#### [Supplied material]

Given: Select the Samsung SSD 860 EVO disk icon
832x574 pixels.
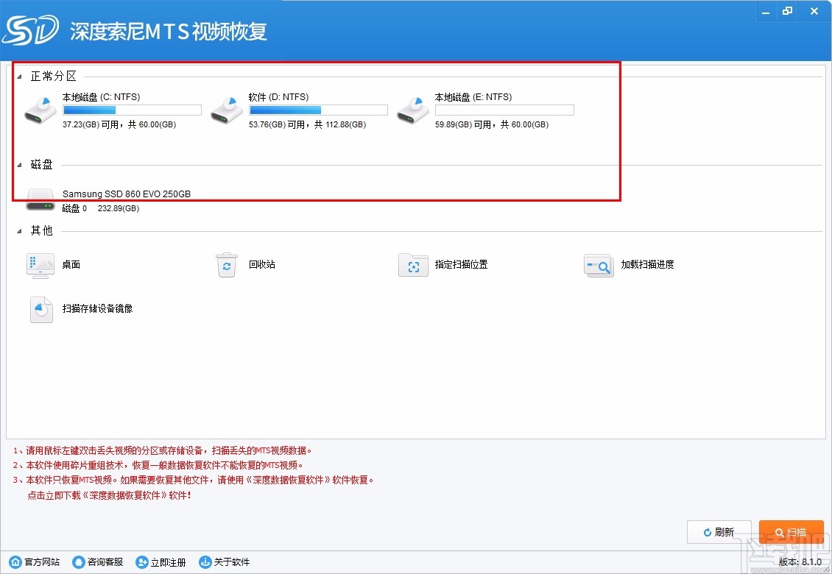Looking at the screenshot, I should tap(40, 199).
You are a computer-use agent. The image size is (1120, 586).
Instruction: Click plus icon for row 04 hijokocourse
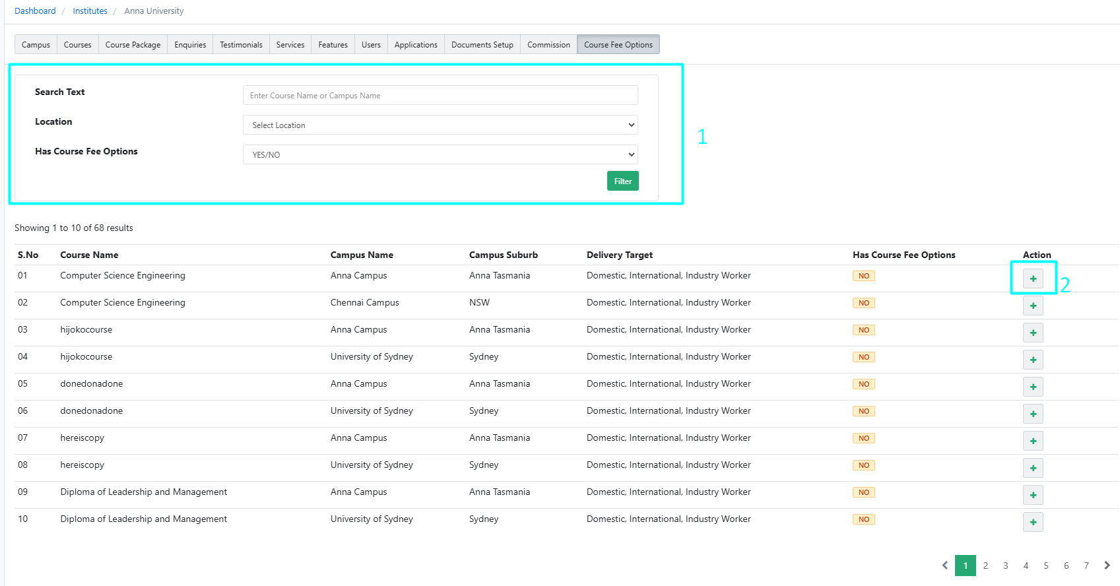click(1033, 360)
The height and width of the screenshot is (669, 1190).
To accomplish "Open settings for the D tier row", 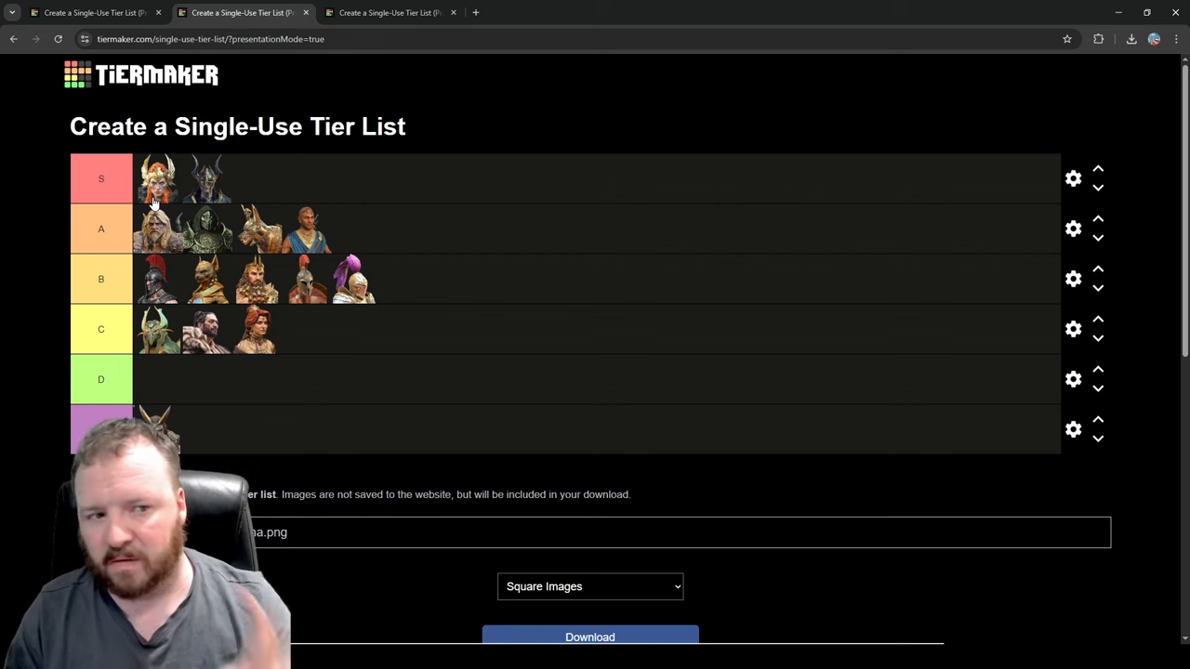I will point(1073,379).
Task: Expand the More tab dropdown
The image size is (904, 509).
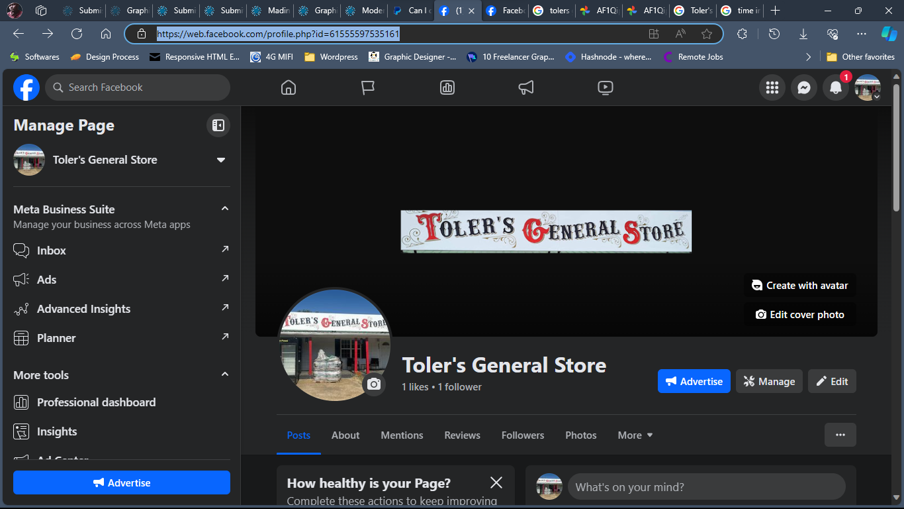Action: pyautogui.click(x=635, y=435)
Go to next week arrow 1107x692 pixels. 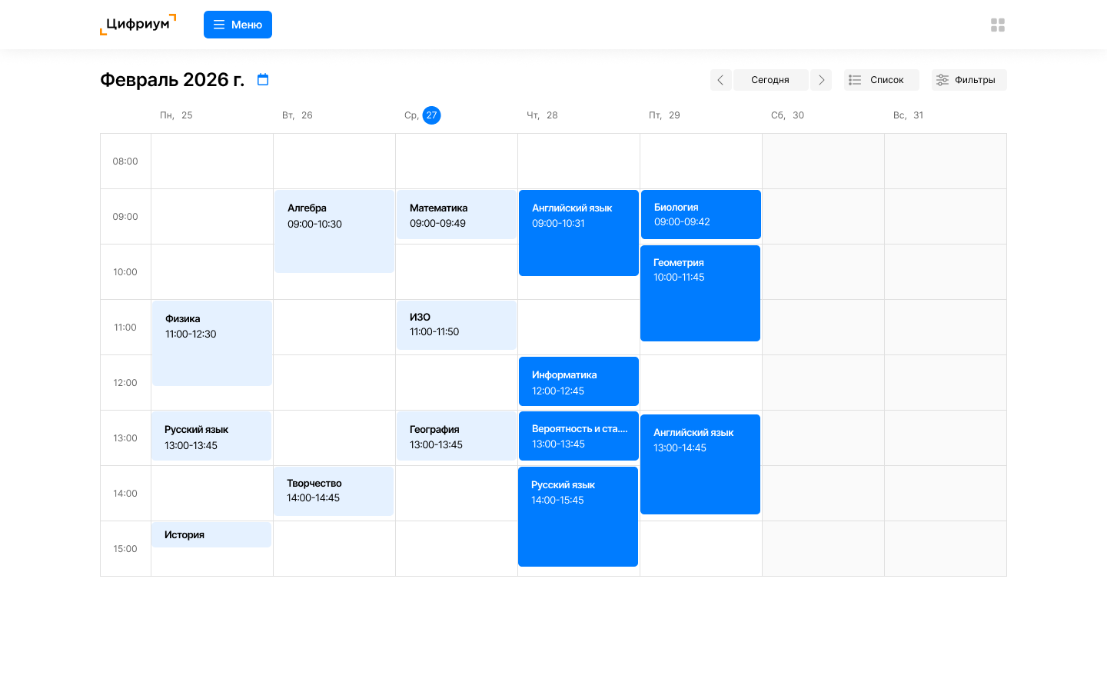[821, 80]
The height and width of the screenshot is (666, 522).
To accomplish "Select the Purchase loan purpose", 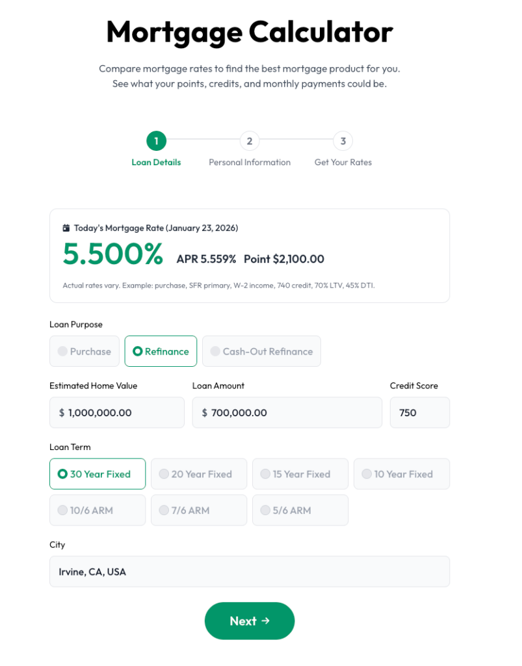I will coord(85,351).
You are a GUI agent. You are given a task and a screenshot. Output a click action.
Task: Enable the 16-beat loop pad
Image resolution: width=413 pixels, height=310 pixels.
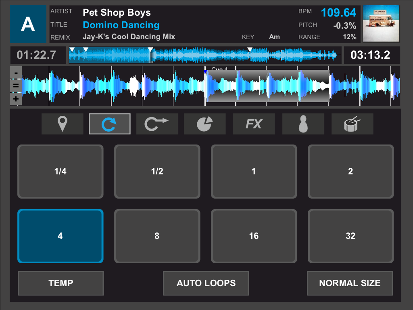pyautogui.click(x=254, y=236)
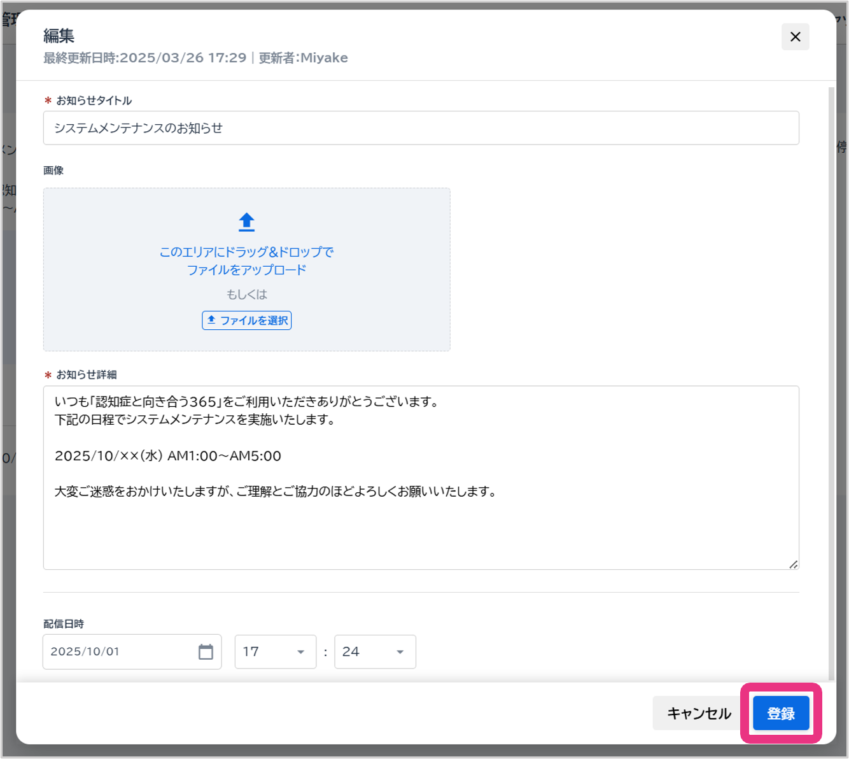
Task: Focus the お知らせタイトル text field
Action: (x=421, y=128)
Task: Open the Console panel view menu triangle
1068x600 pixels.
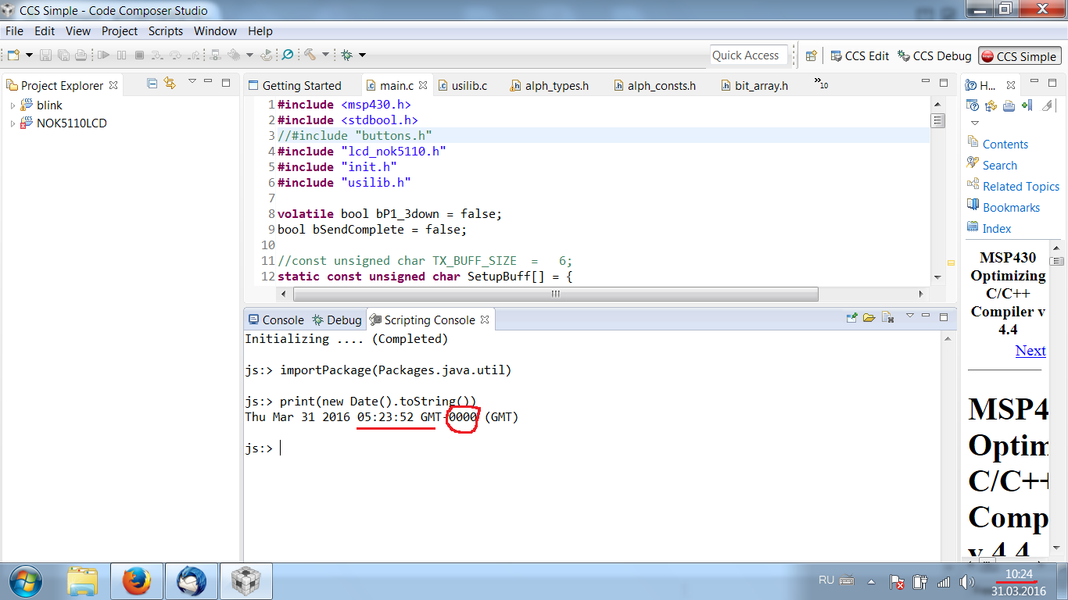Action: [910, 316]
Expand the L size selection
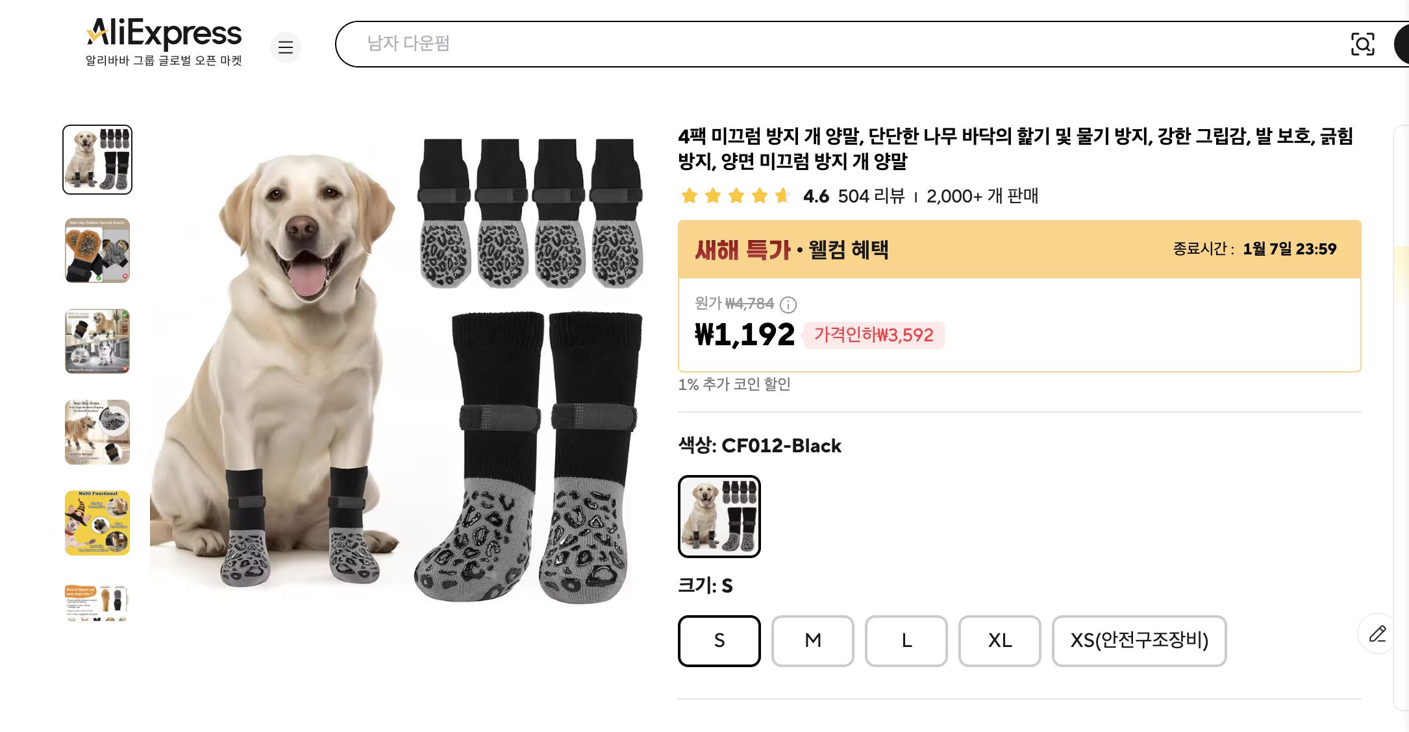 click(x=906, y=641)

#### [Given problem]
Could you swap "disk icon" for "drive icon" in the part of the records that runs from their start through the line containing "click(1033, 360)", changing nothing else and leaving out the pictures?

#### [Response]
Given: Select the Samsung SSD 860 EVO drive icon
832x574 pixels.
Looking at the screenshot, I should tap(40, 199).
You are a computer-use agent. The image size is (1120, 586).
Instruction: Click plus icon for row 04 hijokocourse
click(1033, 360)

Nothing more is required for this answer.